CHILI — Eduardo Navarro, former chairman of the Rochester Hispanic Business Association, died April 1, 2010, after a yearlong battle with cancer. He was 60 years old.
Navarro moved to Rochester with his parents and four siblings when he was 12, not knowing a word of English, said Grace Tillinghast, the business association’s current chairwoman. Navarro went on find success as a businessman and became owner and president of EIC Industries, an electronics company, she added.
"It was a triumph … the American dream (come true)," she remarked.
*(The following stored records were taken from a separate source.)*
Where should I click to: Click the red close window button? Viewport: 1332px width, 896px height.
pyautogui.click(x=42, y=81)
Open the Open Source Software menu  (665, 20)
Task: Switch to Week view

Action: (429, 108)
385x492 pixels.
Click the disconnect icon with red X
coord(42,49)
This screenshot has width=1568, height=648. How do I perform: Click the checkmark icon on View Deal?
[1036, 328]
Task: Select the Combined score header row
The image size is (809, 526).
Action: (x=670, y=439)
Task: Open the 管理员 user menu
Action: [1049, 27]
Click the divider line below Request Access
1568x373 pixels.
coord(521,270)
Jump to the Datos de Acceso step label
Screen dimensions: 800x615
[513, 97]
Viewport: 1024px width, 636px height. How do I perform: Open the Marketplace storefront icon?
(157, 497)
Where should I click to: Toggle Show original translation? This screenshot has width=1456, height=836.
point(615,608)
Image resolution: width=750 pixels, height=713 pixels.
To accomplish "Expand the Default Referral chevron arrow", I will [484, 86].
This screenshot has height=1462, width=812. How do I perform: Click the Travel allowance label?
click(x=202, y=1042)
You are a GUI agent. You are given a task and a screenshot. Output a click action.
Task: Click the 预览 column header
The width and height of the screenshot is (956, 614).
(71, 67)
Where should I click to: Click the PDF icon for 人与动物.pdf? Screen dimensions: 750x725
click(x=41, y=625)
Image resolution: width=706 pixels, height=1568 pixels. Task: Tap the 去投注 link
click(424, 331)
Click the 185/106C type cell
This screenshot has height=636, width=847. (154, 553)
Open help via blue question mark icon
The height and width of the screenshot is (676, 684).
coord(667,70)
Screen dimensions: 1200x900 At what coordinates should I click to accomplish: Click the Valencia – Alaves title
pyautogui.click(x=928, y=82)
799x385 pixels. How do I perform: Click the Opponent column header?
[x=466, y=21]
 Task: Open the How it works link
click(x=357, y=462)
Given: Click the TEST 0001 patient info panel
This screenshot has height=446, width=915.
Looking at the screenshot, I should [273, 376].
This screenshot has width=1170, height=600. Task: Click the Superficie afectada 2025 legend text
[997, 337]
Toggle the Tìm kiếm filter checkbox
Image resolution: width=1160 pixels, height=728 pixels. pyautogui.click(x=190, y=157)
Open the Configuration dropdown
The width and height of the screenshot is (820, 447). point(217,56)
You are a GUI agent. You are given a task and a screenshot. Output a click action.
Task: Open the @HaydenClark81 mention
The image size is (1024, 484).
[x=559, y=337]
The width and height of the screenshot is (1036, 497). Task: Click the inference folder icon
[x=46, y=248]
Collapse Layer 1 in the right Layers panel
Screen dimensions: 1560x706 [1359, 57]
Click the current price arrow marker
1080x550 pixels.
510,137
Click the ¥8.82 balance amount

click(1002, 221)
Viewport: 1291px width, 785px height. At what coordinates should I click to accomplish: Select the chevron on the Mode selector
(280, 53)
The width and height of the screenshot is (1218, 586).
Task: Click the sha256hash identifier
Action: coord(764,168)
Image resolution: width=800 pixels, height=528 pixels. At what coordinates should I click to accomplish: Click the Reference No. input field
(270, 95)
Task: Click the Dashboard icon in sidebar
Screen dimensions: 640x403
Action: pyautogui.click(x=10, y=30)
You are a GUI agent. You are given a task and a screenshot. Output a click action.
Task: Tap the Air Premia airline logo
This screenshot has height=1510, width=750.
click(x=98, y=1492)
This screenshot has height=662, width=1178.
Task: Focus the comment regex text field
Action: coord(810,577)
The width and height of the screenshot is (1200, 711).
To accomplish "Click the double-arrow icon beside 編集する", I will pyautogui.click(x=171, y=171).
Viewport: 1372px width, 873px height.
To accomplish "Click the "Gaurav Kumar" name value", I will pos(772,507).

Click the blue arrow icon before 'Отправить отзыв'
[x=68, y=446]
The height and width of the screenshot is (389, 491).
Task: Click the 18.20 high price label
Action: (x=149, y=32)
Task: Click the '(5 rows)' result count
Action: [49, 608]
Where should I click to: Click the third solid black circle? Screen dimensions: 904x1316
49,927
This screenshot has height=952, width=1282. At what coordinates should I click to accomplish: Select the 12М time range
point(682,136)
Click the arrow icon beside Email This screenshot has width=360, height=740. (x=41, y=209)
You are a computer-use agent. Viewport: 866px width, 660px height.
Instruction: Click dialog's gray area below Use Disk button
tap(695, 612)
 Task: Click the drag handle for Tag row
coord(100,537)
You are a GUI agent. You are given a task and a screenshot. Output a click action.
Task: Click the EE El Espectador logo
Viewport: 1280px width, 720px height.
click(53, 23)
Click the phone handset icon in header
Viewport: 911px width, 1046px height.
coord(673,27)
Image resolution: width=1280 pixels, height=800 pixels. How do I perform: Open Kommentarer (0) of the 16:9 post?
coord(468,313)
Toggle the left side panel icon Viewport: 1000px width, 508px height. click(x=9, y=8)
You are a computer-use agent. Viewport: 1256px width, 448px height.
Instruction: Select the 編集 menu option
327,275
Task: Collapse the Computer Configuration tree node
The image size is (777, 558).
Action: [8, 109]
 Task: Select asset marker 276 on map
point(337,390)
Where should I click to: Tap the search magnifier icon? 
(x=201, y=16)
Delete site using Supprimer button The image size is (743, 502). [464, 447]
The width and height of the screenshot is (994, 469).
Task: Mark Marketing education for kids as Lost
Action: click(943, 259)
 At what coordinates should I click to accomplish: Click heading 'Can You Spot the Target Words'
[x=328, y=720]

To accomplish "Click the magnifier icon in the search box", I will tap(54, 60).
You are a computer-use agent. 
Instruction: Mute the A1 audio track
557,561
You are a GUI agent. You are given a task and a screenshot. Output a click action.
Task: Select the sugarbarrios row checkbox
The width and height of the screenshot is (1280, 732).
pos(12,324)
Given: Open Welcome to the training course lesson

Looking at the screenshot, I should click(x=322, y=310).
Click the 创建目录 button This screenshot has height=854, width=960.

Tillinghast met Navarro 15 years ago at a Small Business Administration conference but felt as if she already knew him, she said. Through her job in the international division at Eastman Kodak Co., Tillinghast had gotten to know Navarro’s father, also Eduardo, and learned a lot about the family, including how they had escaped Fidel Castro’s regime in Cuba in the early 1960s.
"Es una família muy linda, de mucha fe," she said. "Tienen un sentido de amistad que si uno necesita algo los puede llamar, puede parar por la casa como si uno fuera familia."
About four years ago, Navarro asked Tillinghast to take a more active role in the association that she had helped found, she said. She served as Navarro’s right-hand person, helping him with all his presentations and writing articles and letters on behalf of the association, Tillinghast said. At the group’s 20th-anniversary celebration last fall, Navarro passed the baton to Tillinghast.
She said that Navarro, who had served four years as RHBA’s president and was Hispanic Businessman of the Year in 2000, had been a great help in the leadership transition.
"We are going to miss him greatly," Tillinghast added. "I am feeling a tremendous void … I am going to miss him as a person, as a friend, as a president. He had a wonderful sense of humor."
She said the large turnout of supporters at Navarro’s funeral on April 5, 2010, at St. Pius Tenth Church was evidence of how much Navarro was respected and loved.
"He was a wonderful person," said Father Timothy Brown, sacramental minister at St. Pius. "Ed walked the walk of holiness, the walk of faith."
Navarro had been an active member of the parish and sang with the church choir, Father Brown said.
"He was a compassionate, generous and fun-loving person who enjoyed life so much," he noted. "He leaves us with a great example to live life by."
After graduating from Aquinas Institute, Navarro went to Monroe Community College but dropped out. He worked at Eastman Kodak Co. as well as the City of Rochester’s community-development department, Tillinghast said. Before he purchased EIC in 1999, Navarro also had worked at other high-tech companies, according to the EIC’s Web site.
Navarro was predeceased by his father, Eduardo. He is survived by his wife of 37 years, Beth; his son, Edward; two daughters and a son-in-law, Nicole Navarro and Dana and Donald Lindsay; his mother, Gliselda; two brothers, Juan and Alexander; four sisters, Maria, Jalice, Berenice and Elizabeth; and a grandson.
Donations may be made to support pancreatic cancer research or to St. Pius Tenth Church’s choir.